Electric Citi Bikes will be easier to find but more expensive

Electric Citi Bikes will be slightly easier to find now — but members will have to pay more to ride them, company officials announced Thursday.

Citi Bike plans to add 4,000 new pedal-assist electric bikes to its fleet starting Thursday and throughout the spring. And now those bikes will cost an extra $2 per ride for members.

“Keeping pedal-assist batteries charged and bikes available requires additional operational resources, including additional staff members who swap out depleted batteries with fresh ones,” the company said in a press release.

Citi Bike first added some pedal-assist bikes to its fleet last year, but riders have complained that they can never find them. The company said it planned to add more electric bikes to augment transit options during the now-scuttled L train shutdown.

The extra charge will kick in for members on April 27.

Riders say they are outraged by the increased price for the electric bicycle.

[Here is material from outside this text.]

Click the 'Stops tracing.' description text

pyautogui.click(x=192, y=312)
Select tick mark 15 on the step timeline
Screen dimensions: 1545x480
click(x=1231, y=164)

“This charge is bulls–t,” said 36-year-old John Patterson, who rides Citi Bike several times a day.

“If I pay for an unlimited MetroCard, I don’t get charged an extra fee per ride. I love Citi Bike, but they’ve raised rates a couple of times now, and now they’re doing it again.”

Disability advocates also decried the charge, saying it was an extra charge that people will have to be for not being able-bodied enough to ride a regular bike.

“If you’re trying to make the system more accessible, you have to charge the same amount for the accessible parts,” said Joe Rappaport, Executive Director of Brooklyn Center for Independence of the Disabled. “That’s why we don’t charge more if someone takes a wheelchair-accessible taxi or if someone uses a ramp on the bus or an elevator in the subway.”